Cold Enough Yet? See the sea smoke
The science behind sea smoke
Photos by Jamie Bloomquist
Living through the Maine winter comes with its own rewards: seeing the lay of land and sky through bare trees, walking across frozen swamps and bogs, jigging for smelt and tomcod beneath the ice.
But sometimes the weight of winter is heavy. When the landscape seems locked in place and time, liquid tidewaters, bays, and harbors offer relief to eyes that yearn for movement and contrast. At the sea’s edge, the tide still comes and goes, waves still crash and sing their slushy songs, sea ducks ride the chilly surf.
If the air is still and cold enough, great wisps of sea smoke hover and drift above the water surface. That “smoke” actually is water vapor that forms when really cold air moves over relatively warmer water and the thin boundary layer of warm air just above the surface. When the evaporating water rises, the cold air can only hold so much moisture, forcing the liquid to condense into fog. Clouds rise like smoke from the sea’s surface, dispersing and reforming, turning bays and coves into ephemeral cauldrons of submarine fire.
North Atlantic fishermen called it white frost or black frost. Common in polar regions (where it is called Arctic sea smoke), it can form over any body of water if conditions are right. It also is known as steam fog, especially when it occurs over freshwater lakes and rivers, although the phenomenon really is the opposite of fog, which occurs when warm air moves over cold water. A similar mist occurs when warm sun hits cold ice, and the solid water goes directly to its vapor form without passing through the liquid phase, a process called sublimation. The principle behind all these forms of mist is the same—the difference in temperature between two spheres.
How cold does it have to be for sea smoke to form? In the Gulf of Maine, the winter sea-surface temperature hovers in the 30s, according to John Cannon of the National Weather Service office in Gray, Maine. “We observe sea smoke over coastal waters when the air temperature is below 10 degrees, and definitely when it’s below zero,” he said.

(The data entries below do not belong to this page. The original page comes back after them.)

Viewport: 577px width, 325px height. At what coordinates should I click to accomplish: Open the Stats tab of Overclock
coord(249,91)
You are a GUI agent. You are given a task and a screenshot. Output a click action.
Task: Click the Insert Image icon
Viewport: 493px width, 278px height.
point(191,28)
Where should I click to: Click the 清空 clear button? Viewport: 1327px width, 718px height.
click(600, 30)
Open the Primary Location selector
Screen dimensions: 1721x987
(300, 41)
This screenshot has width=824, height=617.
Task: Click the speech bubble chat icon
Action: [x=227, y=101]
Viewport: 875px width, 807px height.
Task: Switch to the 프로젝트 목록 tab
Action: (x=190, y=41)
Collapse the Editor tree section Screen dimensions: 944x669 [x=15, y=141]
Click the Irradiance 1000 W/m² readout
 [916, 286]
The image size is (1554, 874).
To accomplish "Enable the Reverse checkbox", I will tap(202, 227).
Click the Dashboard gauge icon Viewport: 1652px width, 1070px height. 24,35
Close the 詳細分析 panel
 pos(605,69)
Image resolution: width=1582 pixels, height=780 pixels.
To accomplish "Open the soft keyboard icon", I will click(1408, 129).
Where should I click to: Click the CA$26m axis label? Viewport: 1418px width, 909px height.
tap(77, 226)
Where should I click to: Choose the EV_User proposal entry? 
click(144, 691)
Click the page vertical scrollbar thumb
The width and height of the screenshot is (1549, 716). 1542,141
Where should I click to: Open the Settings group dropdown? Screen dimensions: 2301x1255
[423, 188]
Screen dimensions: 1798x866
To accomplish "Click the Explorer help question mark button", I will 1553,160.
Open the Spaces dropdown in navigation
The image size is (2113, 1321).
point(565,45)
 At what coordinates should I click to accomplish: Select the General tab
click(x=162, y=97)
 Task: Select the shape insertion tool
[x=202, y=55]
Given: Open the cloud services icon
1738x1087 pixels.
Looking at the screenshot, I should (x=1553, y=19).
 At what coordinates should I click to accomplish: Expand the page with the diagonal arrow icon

It takes time for the cold to wring the moisture out of the boundary layer of air above the water. Sometimes the wind blows the cold air away before the sea can smoke. The colder the air, the greater the temperature difference between the air and the sea, and the faster and more prolific the condensation. Therefore, the colder the temperature outside and the quieter the wind, the greater the chance that sea smoke will form and persist long enough to be seen.
It rises from the surface, mixing and turbulent, in rotating columns, converging swirling devils, and stratified drifts. Like your breath on a cold day, the sea exhales dragon-tongues of frost.
The National Weather Service can detect sea smoke from visibility sensors on the Northeastern Regional Association of Coastal and Ocean Observing Systems buoys (NERACOOS), which are located two to three miles offshore; go to www.neracoos.org/realtime_map for links to the buoys. Usually, said Cannon, by the time air masses reach the buoy the air has warmed to the point where sea smoke is less likely to form. But last winter was colder than most, and the sea smoke could be seen from the buoys, close to shore, even at beaches.
“Most of the time when it is cold, the winds are blowing out of the northwest and offshore, carrying any vapor away from beaches” said Cannon.
Eventually, the air soaks up warmth from the sea, the winds pick up, and the smoke disperses.
Cannon also noted that during last winter’s record-setting cold periods, freezing spray built up thick coats of ice on vessels. The exceptionally frigid winter prompted the National Weather Service to reinstate their program of issuing freezing spray advisories for coastal waters.
Catherine Schmitt is Communications Coordinator for the Maine Sea Grant College Program at the University of Maine.